## begin TEXT SHOWN

Another advantage of this design concerns the flexibility of the process. HCl limitation is implemented here to simulate a market constraint for this product; this upper bound reduces the profit obtained by the treated brine. Nevertheless, if this limitation changed for some external economic reason, a larger quantity of HCl (and treated brine) could be produced. Increasing the generation of treated brine enhances the capacity of CO₂ removal. Due to the carbon tax, it would also increase the profit of the plant. The inclusion of this tank allows the EGDA unit to have a larger capacity and increases its productivity in case of favorable marketing scenarios. Another instance of this feature is observed in solution 198, which has a profit of EUR 841.6/day, i.e., just 1.4% lower than that of the optimal network. Nonetheless, in this design the maximum capacity of EGDA unit is 6.7% higher than the one in the optimal solution. Thus, this solution has an increased flexibility of operation and a higher capacity for the sequestration of CO₂.

An interesting alternative is to evaluate the behavior of the process without storage of materials between the periods. This solution was generated by removing the storage tanks from the maximal structure. Because of its lower profit, this design is not included among the best 200 solutions. The operation state of the units in this design is depicted in Figure 9. The profit of this alternative is EUR 841.4/day (1.43% lower than optimum) and has a capacity of 132 t/h in the RO unit. This operation is partially operated from the 6th period to the 22nd period. This solution offers more flexibility in terms of water production because the RO unit has a larger production capacity. Furthermore, this design is also a simpler process since it requires fewer number of process units, which can be regarded as an advantage if there are space constraints in the plant. However, all operations are critical, and the network is more susceptible to failures.

4.2. Cases 2 to 4. Variation of Footprint Limit

This section describes the results of changing the upper limit of CO₂ emissions. The introduction of the constraint on CO₂ resulted in a decrease of the profit as a trade-off. Additionally, for all cases with a constraint on the emission of CO₂, no solution found in the ranking list includes a tank for HCl storage.

For case 2, the constraint for CO₂ material node is set to 39,000 kg CO₂ eq./day. In this case, the first solution has a profit of EUR 712.8/day. The imported electricity is 176.98 MWh/day with a maximum value of 10.2 MWh in periods 11 to 13. Water storage is included in the design with the storage tank having 66.2 t of total capacity. The operating state for this design in each period is shown in Figure 10. The main difference between the best solution in this case and case 1 is the inclusion of the CHP unit. This unit is included in case 2 for reducing the carbon emissions released by the process. The CHP capacity is 529.2 kW and works at its maximum capacity between periods 7 and 13, and also works between periods 17 to 22. These periods are the times during the day with a higher demand of electricity. In other periods CHP is not used. Moreover, since CHP can also recover energy in the form of vapor, the boiler working capacity can be reduced in periods where the CHP is active.

## end TEXT SHOWN
## begin RECORDS SUPPLIED

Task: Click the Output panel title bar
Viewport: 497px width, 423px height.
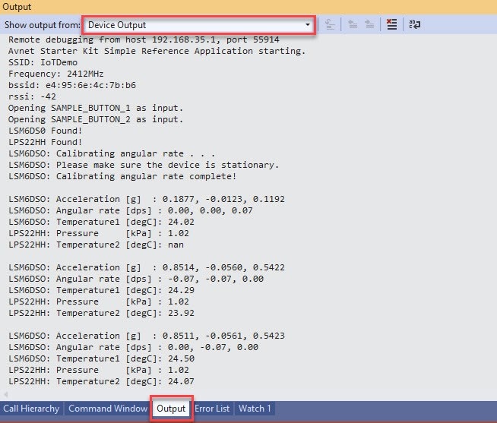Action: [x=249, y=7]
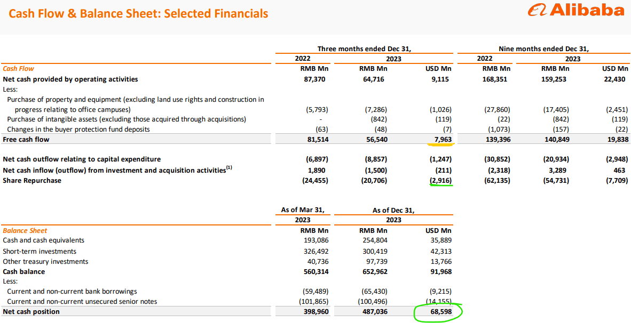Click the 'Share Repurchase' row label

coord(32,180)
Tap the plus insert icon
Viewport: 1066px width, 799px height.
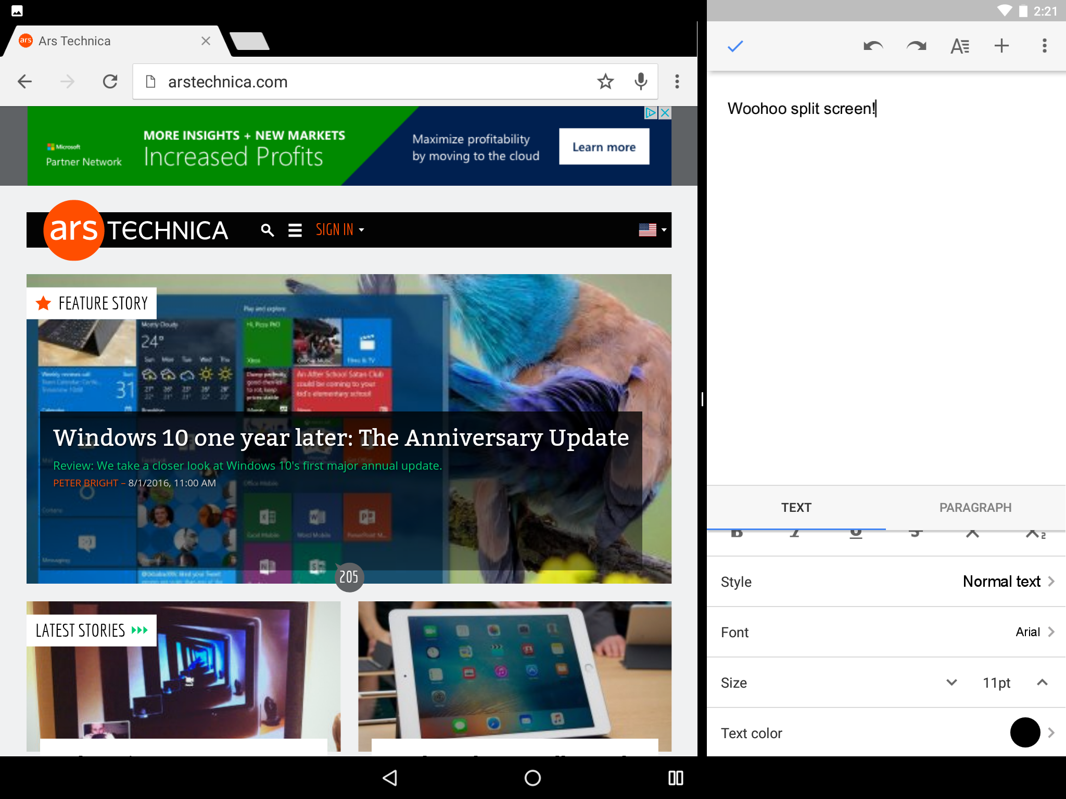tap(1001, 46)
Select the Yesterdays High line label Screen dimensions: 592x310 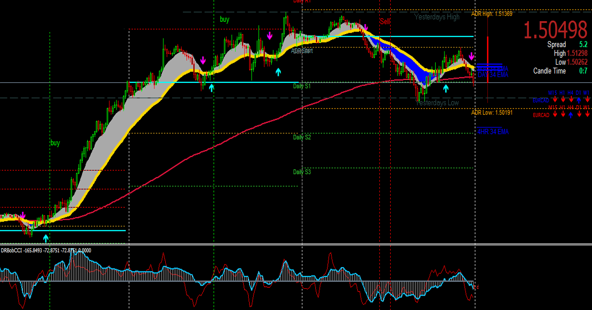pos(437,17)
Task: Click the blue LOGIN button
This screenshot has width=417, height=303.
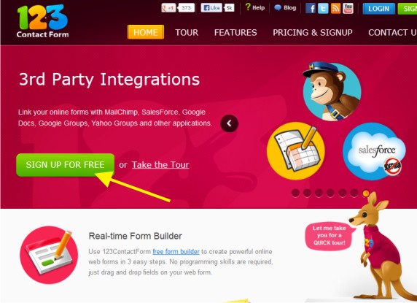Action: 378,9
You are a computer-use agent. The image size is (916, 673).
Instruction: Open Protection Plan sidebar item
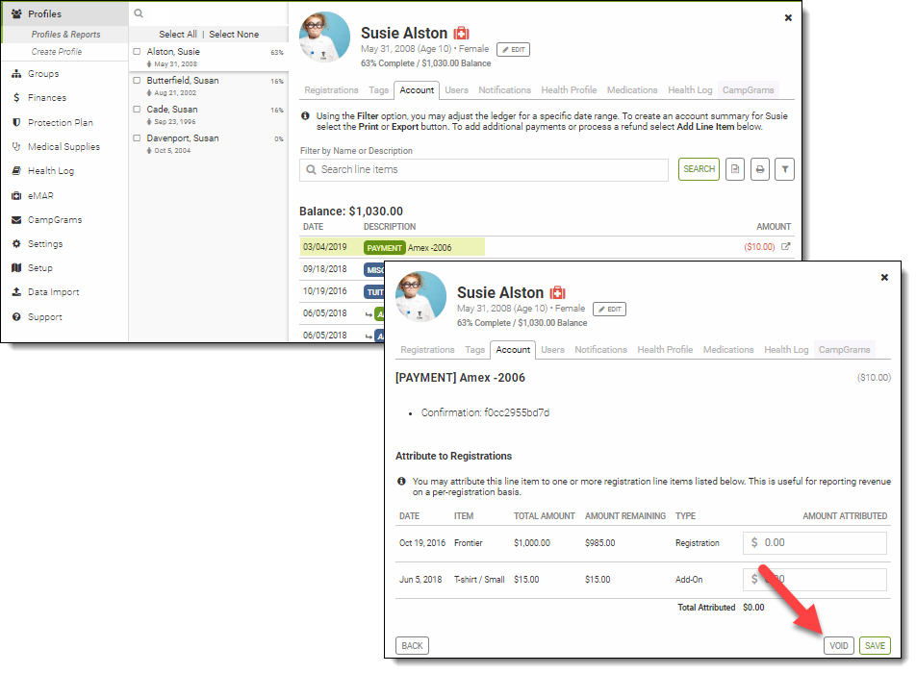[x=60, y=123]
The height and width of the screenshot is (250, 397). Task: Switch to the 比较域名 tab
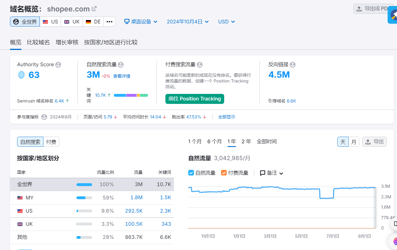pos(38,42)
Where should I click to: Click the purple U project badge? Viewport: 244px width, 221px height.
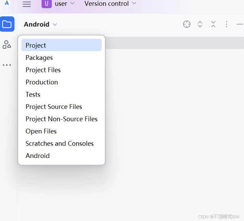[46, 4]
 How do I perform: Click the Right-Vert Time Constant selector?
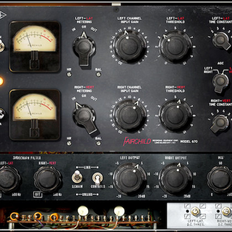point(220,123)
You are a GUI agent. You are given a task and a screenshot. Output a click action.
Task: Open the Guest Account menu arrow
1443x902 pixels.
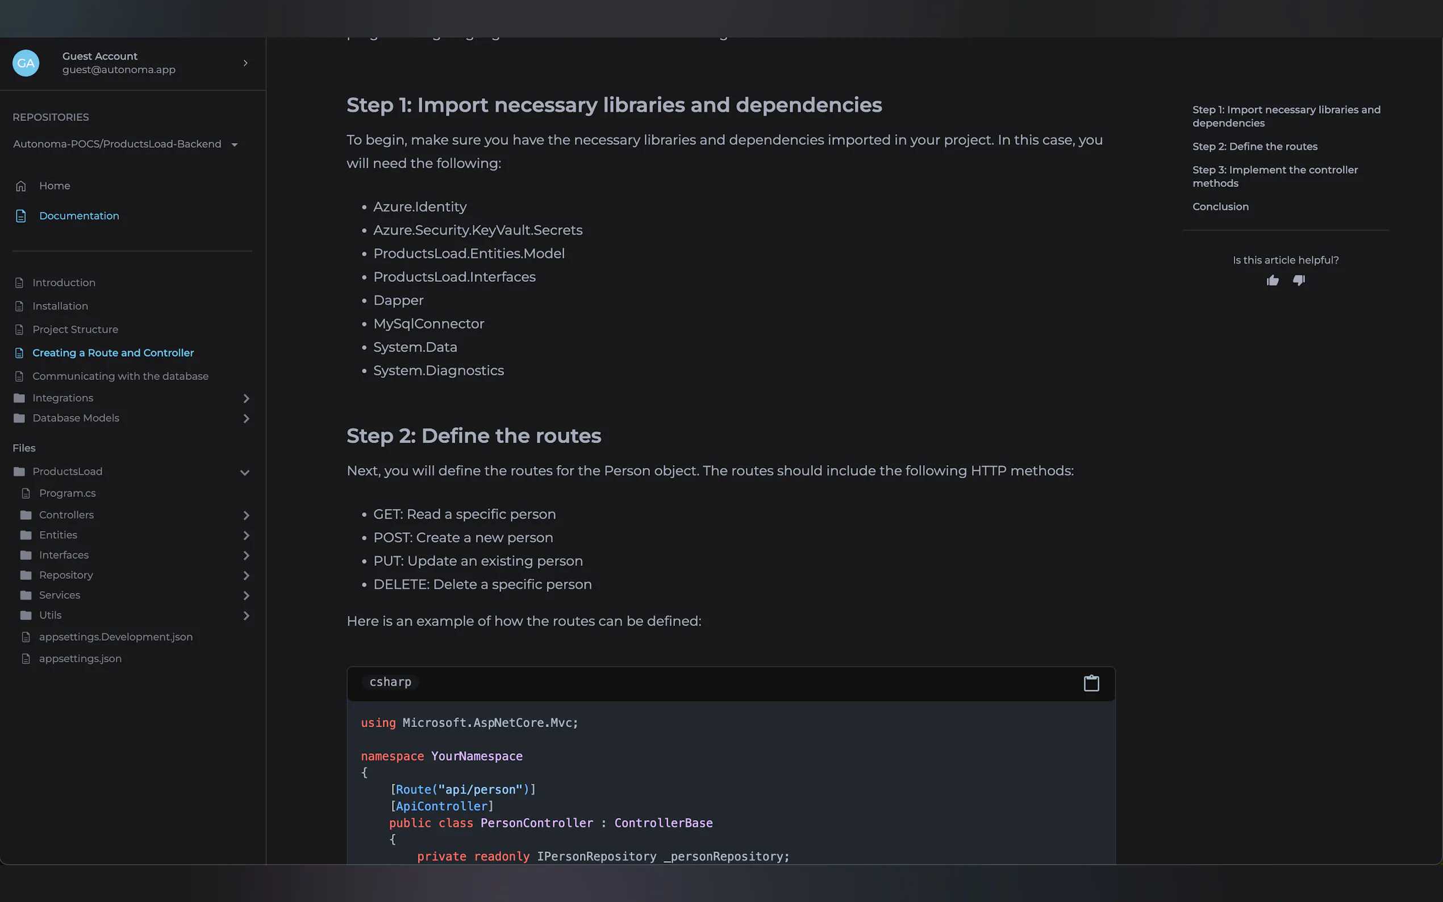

## end RECORDS SUPPLIED

GIVEN EXERCISE 1:
According to the plant design text, what total capacity does the water storage tank have in case 2?
GIVEN EXERCISE 2:
Carry on the plant design text, picking up right after its final sentence.

FINAL RESULT 1:
66.2 t

FINAL RESULT 2:
The methodology was employed to identify the first 200 alternative designs for case 2. The difference in profit between the first and the second solution is 0.03%, whereas in case 1 this difference was 0.02%. This means that for the constrained scenario, the relative differences in profit among the alternative designs and the first solution are larger compared to those of case 1. It is also true for case 3 of CO₂ limitation, where relative difference between first and second solution is 0.07%. The reason is primarily that many solutions presented before are not capable of fulfilling the acceptable level of CO₂ emissions. Consequently, a significant number of alternatives are automatically discarded. Nonetheless, as in case 1, some designs in the set of alternatives have interesting features.

For instance, solution 26 has essentially units of the same capacity as in the first solution, however the operation mode of the network suggests to tun off the CHP unit during period 18. This is an example of solutions that suggest different operation modes for the same plant, and that can be used as a source of information in case of unexpected events. On the other hand, solution 172 has a profit of EUR 706.12/day (i.e., 0.9% less than the optimum) and its CHP unit has a capacity of 625 kW. Because the capacity of the CHP unit is 18% larger compared to the first solution of case 2, the peak of imported energy is lower. This peak occurs when both the demand and the price of the energy are at their highest values. Thus, with a higher CHP unit capacity, the cost of imported energy during this time is decreased. This results in a process that is less dependent on external providers, and hence will be more robust to the variations of energy prices.

In cases 3 to 5 the limit of CO₂ emissions is further reduced. The lower the limit, the bigger the reduction of imported energy, and the bigger the CHP unit capacity. Increment of capacity for CHP is necessary to supply the electricity demand of the system. In parallel, the boiler capacity can also be decreased thanks to the steam generated by the CHP unit.

As shown in Table 5, for case 3 the limit is settled in 30,000 kg CO₂ eq./day. For this case, the methodology is also used to generate the first 200 solutions. In this case, the maximum capacity of the CHP unit is large enough to completely cover steam production for the periods with lower demand, therefore, below this CO₂ limit, the boiler can be turned off in some solutions. The best solution found has a profit of EUR 341/day. The difference in profit between solution 1 and solution 200 is 2.5%. All solutions in case 3 suggest the purchase of the tank for water storage. The operating state of the best solution for this scenario is shown in Figure 11. This design is also the one whose tank of water has the largest capacity among the 200 solutions for the case. Alternative solutions that exhibit attractive features can also be found, similarly to those described for the previous cases. For example, solution 199 has a tank that is 69% smaller, and solution 150 presents improved robustness and autonomy due to a CHP unit that is 13.7% larger.

Case 4 has a limit value of 25,340 kg CO₂ eq./day. This is the lowest upper limit for emissions at which the system registers a profit. In this case 200 solutions were also identified. The highest profit obtained at this level is EUR 0.25/day. The 7th solution identified is the first design with negative profit, with losses amounting to EUR 0.0018/day. As in the previous cases, all solutions include the tank for storage of purified water and no solution recommends the inclusion of the HCl storage tank.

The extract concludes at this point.